One major difference between terror and say, poverty or drug use, however, is that terror is something that can happen to nice rich white folks in the suburbs, even though they do nothing to bring it on themselves. In this sense, the personal fear factor associated with terrorism is for the typical American voter much higher than that associated with poverty or drug use. At the same time, it's precisely this inability to personally ward against terrorism that makes its specter so perfectly designed to create a pemanent siege mentality -- a mentality exploitable by the political powers that be to provide justification for continued rule even as they massively mismanage the economy and the budget, disfigure the environment, and attempt to impose nauseating social mores on the country.

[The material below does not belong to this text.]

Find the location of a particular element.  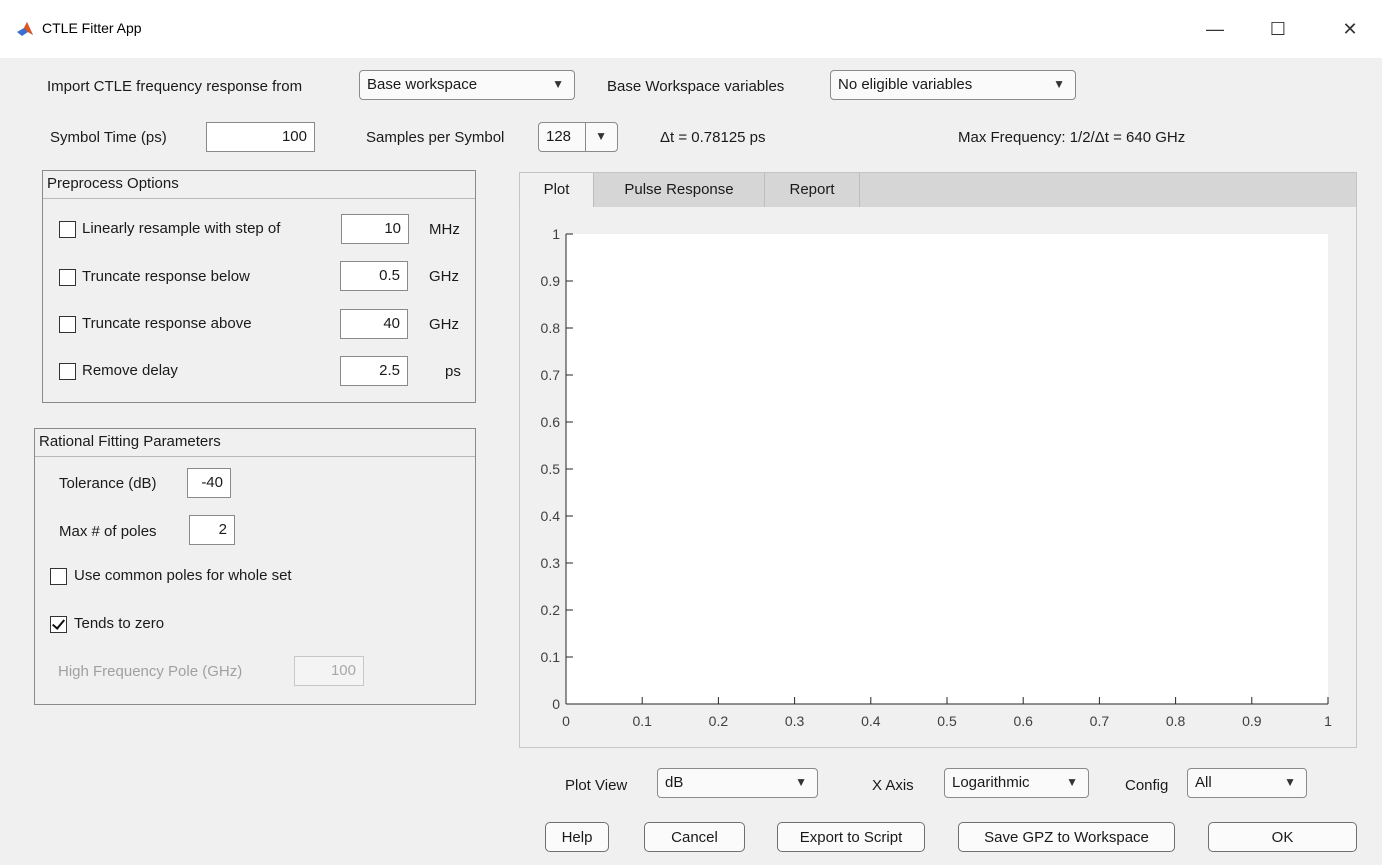

x-axis-value: Logarithmic is located at coordinates (991, 782).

With all that said, I think Bodzin overstates his case. One might reasonably answer "Yes" to his rhetorical question, "Have we really burned through our treasury, devastated civil liberties and killed thousands of people to diminish the morale of suicide bombers?" As Susan Sontag rightly if impoliticly pointed out in the New Yorker just a few days after 9-11, "whatever may be said of the perpetrators of Tuesday's slaughter, they were not cowards." With that in mind, attempting to break the morale of America's enemies to the point where they are incapable of actions like 9-11 is an undeniably worthwhile goal for our foreign policy. A better point to make, therefore, is that the tactics that the Bush regime has adopted to achieve this goal have been abysmal failures, if not downright counterproductive.

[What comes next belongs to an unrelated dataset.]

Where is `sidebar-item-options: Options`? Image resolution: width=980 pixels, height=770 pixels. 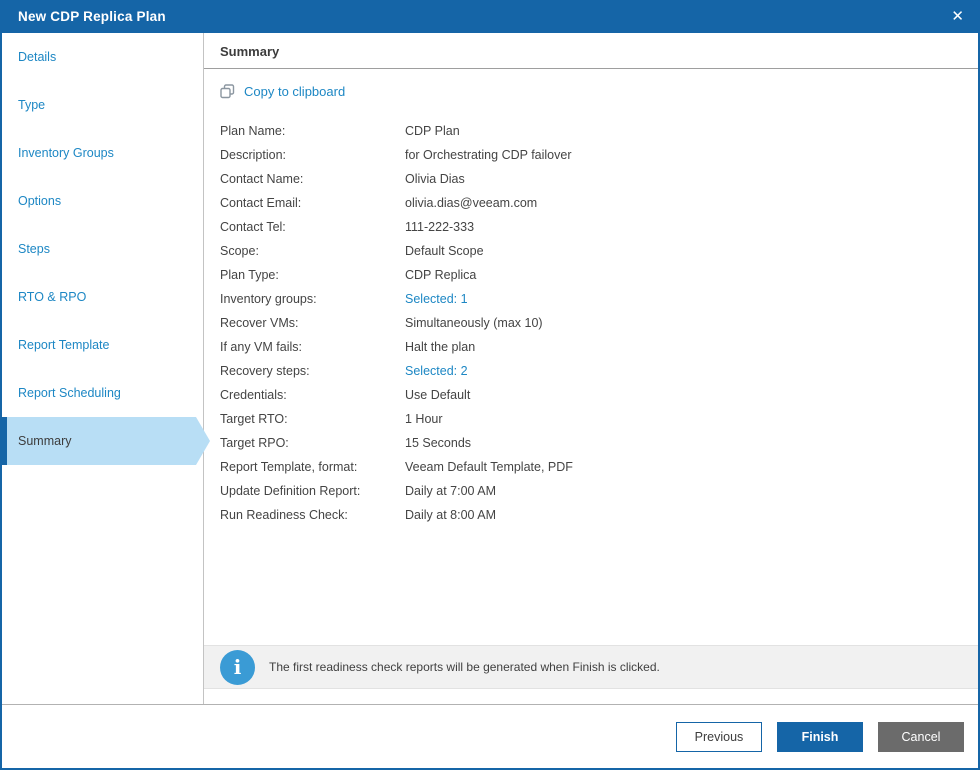
sidebar-item-options: Options is located at coordinates (102, 201).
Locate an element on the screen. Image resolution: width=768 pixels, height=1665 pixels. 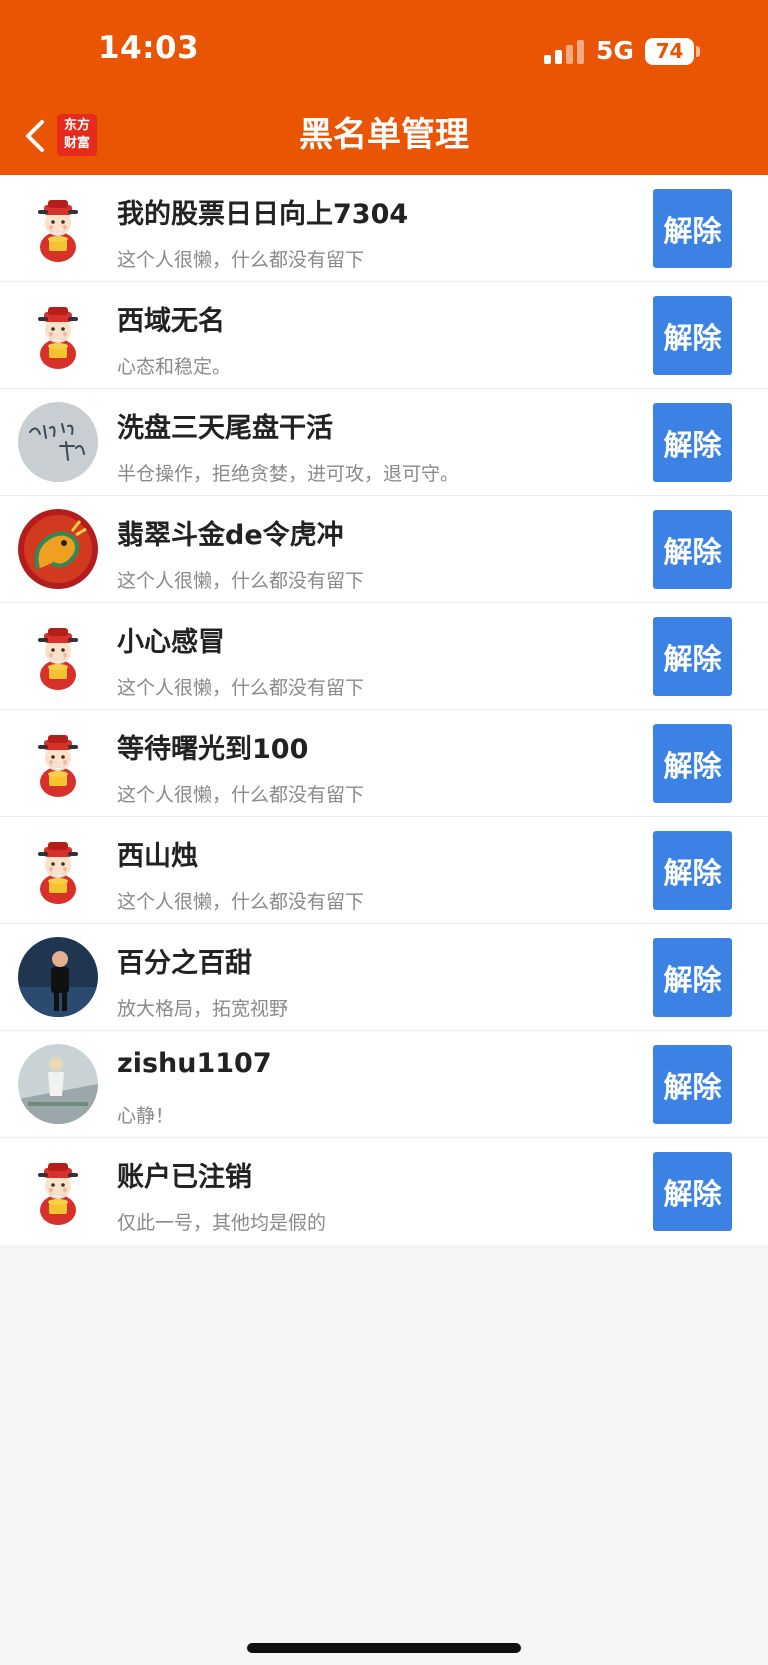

Then again, Bodzin is right to point out the vagueness (not to say vacuousness, or downright bullshit) of the "goals" set forth in Bush's second inaugural. And this, in turn, brings us back to all these accused terrorists that were are holding indefinitely. If victory is defined as the time at which tyranny has been extinguished from this earth, and if these "detainees formerly known as POWs" are to be held until that time... then does anyone think they will ever be let out? The failure to define unambiguous terms for victory (or defeat) in the GWOT exacerbates the dire civil liberties implications of the Bush regime's prisoner detentions.

1 comment:

Anonymous said...

Regarding the rhetorical question about diminishing the morale of suicide bombers: the point was that it shouldn't take hundreds of billions of dollars to diminish someone's morale if he's already suicidal. Hell, give me the money and I'll go talk smack about his momma.